Real estate websites have online tours where users manually control pre-shot cameras through homes. Potential homeowners have an an enhanced impression of the home with this greater sense of realism. Innovative ideas have changed online advertising, since the most memorable Burger King launched their SUBSERVIENT CHICKEN in 2004. Having said that, there is little disagreement in the author’s statements.

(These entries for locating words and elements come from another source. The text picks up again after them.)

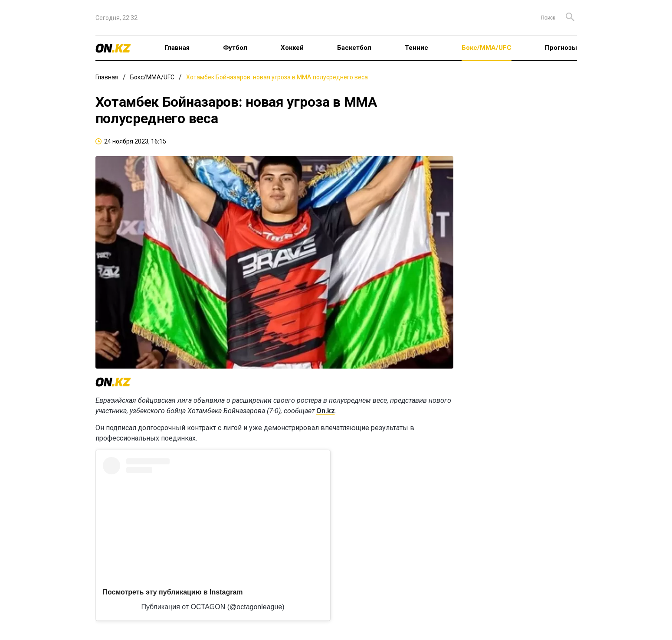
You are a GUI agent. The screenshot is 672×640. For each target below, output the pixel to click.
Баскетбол (354, 48)
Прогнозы (561, 48)
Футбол (235, 48)
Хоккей (292, 48)
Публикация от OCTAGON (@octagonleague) (213, 607)
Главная (177, 48)
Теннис (416, 48)
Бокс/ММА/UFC (486, 48)
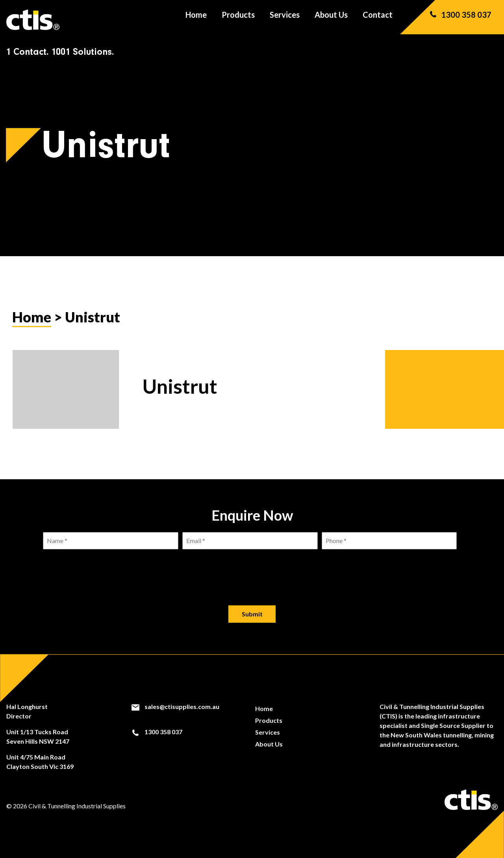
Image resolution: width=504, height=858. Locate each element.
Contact (378, 20)
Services (285, 20)
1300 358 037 (460, 20)
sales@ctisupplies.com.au (175, 707)
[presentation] (252, 571)
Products (238, 20)
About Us (331, 20)
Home (196, 20)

That statement brings up one particular United Nations website. The informational webpage describes the different standards of living in different parts of the world, and the user can navigate from place to place through a world map. Clicking on any one location expands more and more in-depth information about how people live in a region, and in what kinds of homes, determined by the wealthiness of that family and the country. The website is brought to a whole new level by the integration of film: not only are their very well-designed informational graphics to illustrate the kinds of homes families live in, a short 15-second video is also attached to each home to further emphasize the drastically different environments others live in (for example, one video has a family of eight live in a shack with haystacks as beds and a brick fireplace). Without a doubt, film is rapidly finding a place in design, much like how graphic design had carved out a place in film decades ago (in movie intro sequences and credits, for example). The link…can’t find it anymore unfortunately.